[Word and element location data]
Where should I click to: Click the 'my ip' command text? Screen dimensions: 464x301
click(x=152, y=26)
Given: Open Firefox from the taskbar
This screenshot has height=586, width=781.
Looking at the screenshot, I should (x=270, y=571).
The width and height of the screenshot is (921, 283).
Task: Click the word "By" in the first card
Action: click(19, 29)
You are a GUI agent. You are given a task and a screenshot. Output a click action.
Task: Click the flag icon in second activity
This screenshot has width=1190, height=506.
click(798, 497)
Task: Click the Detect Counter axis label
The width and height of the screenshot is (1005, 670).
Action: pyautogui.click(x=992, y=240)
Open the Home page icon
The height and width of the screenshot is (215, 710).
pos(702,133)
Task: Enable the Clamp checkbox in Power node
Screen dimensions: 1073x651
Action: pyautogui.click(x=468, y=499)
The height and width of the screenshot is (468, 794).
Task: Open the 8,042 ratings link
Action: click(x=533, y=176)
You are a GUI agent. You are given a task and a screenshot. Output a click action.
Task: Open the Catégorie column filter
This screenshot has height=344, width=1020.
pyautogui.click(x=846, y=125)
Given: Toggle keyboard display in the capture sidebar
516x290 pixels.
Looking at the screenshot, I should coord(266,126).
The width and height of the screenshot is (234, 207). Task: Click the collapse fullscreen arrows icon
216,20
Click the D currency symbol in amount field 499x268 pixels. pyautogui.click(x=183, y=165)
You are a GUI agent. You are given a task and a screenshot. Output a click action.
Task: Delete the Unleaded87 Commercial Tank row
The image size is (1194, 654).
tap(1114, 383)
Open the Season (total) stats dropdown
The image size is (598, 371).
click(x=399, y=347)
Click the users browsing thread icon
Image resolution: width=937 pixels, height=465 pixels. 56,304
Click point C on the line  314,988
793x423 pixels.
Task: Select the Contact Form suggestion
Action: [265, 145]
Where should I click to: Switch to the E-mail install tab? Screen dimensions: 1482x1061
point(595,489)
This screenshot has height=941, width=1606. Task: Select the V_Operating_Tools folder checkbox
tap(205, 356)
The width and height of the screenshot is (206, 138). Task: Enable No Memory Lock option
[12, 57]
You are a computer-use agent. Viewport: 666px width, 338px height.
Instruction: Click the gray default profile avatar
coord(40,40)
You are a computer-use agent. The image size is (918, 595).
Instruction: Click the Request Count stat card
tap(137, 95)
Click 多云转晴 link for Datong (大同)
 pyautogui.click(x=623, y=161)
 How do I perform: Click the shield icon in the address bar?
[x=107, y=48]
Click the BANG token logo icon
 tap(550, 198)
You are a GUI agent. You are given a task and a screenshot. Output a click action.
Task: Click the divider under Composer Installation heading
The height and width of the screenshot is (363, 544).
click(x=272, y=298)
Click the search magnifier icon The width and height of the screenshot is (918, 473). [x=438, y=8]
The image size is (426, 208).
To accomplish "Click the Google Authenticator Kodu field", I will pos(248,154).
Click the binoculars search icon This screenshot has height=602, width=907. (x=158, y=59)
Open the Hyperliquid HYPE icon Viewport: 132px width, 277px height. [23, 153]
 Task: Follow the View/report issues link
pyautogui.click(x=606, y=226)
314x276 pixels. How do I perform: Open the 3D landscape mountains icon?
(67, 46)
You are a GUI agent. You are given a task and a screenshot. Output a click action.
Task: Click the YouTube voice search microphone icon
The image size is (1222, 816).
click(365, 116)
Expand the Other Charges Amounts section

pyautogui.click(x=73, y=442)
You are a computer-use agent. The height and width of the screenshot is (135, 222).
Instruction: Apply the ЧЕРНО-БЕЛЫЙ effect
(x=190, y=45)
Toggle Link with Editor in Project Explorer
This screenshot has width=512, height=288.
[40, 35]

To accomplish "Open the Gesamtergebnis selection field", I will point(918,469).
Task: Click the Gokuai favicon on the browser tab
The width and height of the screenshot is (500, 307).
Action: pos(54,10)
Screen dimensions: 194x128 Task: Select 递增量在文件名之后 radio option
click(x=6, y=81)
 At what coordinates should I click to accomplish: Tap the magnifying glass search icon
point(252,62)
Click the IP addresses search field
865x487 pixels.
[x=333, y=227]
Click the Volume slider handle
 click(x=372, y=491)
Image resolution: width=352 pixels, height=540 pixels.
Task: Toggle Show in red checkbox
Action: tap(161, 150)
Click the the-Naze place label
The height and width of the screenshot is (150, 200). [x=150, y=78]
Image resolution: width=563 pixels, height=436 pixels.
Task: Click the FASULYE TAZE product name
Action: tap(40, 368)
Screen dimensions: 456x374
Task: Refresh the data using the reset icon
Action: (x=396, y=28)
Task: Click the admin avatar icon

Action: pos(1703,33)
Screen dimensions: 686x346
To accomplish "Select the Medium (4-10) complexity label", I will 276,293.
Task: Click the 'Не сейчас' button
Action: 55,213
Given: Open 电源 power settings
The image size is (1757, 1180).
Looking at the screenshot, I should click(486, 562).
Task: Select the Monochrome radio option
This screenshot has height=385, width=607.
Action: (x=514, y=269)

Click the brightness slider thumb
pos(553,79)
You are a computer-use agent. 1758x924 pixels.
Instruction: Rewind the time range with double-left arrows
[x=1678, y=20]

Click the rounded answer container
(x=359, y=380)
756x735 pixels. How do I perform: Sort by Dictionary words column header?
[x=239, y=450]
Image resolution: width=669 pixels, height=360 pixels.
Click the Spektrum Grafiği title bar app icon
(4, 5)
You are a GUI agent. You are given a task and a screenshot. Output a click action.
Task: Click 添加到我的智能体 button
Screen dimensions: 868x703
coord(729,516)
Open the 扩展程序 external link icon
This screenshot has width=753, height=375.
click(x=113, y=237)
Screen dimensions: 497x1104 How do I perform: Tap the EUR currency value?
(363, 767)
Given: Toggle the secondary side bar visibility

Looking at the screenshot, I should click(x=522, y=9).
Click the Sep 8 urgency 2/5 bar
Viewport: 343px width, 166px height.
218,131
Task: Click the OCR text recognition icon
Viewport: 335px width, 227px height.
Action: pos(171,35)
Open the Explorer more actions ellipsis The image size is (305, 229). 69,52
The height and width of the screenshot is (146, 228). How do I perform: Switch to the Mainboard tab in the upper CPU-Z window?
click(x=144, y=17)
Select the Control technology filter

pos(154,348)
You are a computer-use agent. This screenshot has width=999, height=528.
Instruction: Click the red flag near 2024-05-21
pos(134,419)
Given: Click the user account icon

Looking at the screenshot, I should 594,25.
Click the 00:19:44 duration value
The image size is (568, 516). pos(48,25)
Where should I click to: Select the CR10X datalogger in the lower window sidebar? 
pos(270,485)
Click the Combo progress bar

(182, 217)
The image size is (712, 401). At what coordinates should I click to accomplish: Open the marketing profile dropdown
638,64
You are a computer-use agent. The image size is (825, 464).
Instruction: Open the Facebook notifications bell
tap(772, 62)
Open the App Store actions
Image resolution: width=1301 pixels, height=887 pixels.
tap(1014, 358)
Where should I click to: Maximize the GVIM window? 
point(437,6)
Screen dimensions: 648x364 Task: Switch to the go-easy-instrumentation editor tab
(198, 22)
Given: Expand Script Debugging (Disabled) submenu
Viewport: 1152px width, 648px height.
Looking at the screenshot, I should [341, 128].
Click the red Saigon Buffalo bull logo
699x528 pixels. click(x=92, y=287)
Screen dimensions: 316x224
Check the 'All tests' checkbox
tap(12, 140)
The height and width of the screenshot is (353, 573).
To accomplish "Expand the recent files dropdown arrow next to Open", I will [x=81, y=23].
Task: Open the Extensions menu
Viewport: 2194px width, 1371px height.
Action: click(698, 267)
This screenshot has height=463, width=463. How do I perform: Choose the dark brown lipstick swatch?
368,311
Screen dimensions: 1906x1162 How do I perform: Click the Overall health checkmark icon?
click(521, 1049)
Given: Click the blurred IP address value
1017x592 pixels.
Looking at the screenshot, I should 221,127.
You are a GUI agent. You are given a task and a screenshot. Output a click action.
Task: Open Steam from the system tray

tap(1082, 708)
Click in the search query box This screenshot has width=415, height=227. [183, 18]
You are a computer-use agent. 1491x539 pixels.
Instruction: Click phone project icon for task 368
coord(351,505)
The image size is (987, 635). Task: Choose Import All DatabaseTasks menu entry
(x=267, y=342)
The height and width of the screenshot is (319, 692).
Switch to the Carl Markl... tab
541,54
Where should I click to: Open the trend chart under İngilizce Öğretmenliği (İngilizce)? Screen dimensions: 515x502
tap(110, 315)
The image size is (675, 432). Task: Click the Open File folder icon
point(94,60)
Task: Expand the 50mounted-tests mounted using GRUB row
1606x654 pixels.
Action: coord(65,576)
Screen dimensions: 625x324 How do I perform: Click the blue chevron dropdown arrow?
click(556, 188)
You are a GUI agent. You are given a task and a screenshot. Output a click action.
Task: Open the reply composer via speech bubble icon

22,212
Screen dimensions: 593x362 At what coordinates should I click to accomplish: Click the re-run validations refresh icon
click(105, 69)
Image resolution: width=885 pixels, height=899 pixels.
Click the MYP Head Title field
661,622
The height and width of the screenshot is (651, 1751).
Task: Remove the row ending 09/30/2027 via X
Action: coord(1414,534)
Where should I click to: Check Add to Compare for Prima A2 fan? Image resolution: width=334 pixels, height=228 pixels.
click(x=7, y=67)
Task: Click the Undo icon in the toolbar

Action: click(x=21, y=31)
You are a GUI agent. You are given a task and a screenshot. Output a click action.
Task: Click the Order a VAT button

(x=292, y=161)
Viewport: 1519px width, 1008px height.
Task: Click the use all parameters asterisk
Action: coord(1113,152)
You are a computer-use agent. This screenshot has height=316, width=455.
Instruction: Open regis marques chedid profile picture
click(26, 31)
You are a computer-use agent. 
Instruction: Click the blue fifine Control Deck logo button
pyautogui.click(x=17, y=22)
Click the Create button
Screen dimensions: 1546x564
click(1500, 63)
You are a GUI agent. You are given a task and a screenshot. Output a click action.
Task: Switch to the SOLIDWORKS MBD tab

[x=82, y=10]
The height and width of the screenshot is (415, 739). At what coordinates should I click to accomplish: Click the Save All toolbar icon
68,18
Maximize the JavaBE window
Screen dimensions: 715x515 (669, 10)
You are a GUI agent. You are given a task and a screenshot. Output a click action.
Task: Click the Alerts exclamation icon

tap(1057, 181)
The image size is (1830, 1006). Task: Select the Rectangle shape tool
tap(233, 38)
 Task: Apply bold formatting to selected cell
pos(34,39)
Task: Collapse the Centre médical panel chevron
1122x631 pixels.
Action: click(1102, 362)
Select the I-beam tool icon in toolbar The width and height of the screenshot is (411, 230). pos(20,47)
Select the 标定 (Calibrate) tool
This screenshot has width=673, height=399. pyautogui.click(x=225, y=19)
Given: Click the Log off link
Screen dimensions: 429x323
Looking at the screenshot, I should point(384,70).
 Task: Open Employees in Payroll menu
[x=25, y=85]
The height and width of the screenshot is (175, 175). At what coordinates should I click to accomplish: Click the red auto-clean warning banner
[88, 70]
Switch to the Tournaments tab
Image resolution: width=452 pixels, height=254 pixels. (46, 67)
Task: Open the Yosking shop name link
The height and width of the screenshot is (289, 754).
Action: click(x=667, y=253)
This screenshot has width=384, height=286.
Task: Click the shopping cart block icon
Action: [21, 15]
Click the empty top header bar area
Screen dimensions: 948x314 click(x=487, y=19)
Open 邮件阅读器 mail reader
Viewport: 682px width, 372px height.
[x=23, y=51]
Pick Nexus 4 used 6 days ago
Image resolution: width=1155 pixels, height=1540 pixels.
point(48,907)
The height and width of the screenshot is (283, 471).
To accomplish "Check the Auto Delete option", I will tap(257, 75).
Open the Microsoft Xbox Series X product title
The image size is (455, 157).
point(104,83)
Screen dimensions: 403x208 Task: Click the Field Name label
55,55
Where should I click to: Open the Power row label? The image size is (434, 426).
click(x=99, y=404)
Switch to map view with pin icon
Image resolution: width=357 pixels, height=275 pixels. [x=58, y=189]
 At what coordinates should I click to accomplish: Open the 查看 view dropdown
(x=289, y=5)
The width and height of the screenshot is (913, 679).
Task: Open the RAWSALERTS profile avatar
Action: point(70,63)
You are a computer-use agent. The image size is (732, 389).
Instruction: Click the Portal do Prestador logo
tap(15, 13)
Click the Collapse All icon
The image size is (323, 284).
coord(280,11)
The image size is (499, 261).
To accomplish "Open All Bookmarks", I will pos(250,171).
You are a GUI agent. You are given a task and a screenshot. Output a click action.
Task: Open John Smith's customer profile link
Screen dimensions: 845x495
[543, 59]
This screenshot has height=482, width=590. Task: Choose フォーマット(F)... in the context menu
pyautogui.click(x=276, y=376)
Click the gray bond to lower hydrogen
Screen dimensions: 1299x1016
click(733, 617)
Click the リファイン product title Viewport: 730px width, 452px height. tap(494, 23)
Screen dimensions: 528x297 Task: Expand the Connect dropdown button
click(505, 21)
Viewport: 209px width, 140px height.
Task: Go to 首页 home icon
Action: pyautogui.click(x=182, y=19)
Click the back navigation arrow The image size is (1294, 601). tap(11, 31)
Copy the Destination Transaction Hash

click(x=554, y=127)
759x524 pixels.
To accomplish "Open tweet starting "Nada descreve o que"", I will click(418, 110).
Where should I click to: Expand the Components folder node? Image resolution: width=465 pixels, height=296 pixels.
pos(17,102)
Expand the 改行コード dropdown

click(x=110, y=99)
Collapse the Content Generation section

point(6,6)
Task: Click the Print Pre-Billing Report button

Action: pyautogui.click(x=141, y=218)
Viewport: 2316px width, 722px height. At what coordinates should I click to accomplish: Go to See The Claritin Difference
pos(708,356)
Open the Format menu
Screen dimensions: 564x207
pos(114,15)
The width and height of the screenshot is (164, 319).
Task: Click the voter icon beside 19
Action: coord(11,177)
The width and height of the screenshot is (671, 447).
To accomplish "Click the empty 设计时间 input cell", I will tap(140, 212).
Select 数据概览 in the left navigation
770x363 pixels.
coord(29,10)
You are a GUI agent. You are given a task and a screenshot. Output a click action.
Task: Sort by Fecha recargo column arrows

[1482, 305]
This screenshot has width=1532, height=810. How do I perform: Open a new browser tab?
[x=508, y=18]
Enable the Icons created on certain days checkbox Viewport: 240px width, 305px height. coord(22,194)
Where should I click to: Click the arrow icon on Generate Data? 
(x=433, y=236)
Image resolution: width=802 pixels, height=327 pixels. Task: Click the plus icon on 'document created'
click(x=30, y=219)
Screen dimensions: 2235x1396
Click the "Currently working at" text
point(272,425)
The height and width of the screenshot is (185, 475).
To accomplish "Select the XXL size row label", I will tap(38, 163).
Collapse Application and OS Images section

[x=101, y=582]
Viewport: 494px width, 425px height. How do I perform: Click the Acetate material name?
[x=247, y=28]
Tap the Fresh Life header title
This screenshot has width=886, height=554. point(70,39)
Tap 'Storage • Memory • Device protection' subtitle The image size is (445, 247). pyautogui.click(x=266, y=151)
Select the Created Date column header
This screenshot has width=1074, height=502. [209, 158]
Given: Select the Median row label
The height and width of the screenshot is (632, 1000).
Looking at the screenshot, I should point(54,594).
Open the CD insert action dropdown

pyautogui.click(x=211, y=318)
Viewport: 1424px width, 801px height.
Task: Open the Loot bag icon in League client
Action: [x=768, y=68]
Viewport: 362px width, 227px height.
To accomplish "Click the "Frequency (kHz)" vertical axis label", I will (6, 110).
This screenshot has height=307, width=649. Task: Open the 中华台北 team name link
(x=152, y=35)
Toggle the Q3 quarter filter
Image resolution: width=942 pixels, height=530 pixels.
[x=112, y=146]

• Instructions for the task: Copy out the records word for word, starting at the line that contains "Given: Open Firefox from the taskbar" and ending at the line that contains "Click the D currency", with both of those lines included.

• Response:
Given: Open Firefox from the taskbar
This screenshot has height=586, width=781.
Looking at the screenshot, I should (x=270, y=571).
The width and height of the screenshot is (921, 283).
Task: Click the word "By" in the first card
Action: click(19, 29)
You are a GUI agent. You are given a task and a screenshot. Output a click action.
Task: Click the flag icon in second activity
This screenshot has width=1190, height=506.
click(798, 497)
Task: Click the Detect Counter axis label
The width and height of the screenshot is (1005, 670).
Action: pyautogui.click(x=992, y=240)
Open the Home page icon
The height and width of the screenshot is (215, 710).
pos(702,133)
Task: Enable the Clamp checkbox in Power node
Screen dimensions: 1073x651
Action: pyautogui.click(x=468, y=499)
The height and width of the screenshot is (468, 794).
Task: Open the 8,042 ratings link
Action: click(x=533, y=176)
You are a GUI agent. You are given a task and a screenshot. Output a click action.
Task: Open the Catégorie column filter
This screenshot has height=344, width=1020.
pyautogui.click(x=846, y=125)
Given: Toggle keyboard display in the capture sidebar
516x290 pixels.
Looking at the screenshot, I should coord(266,126).
The width and height of the screenshot is (234, 207). Task: Click the collapse fullscreen arrows icon
216,20
Click the D currency symbol in amount field 499x268 pixels. pyautogui.click(x=183, y=165)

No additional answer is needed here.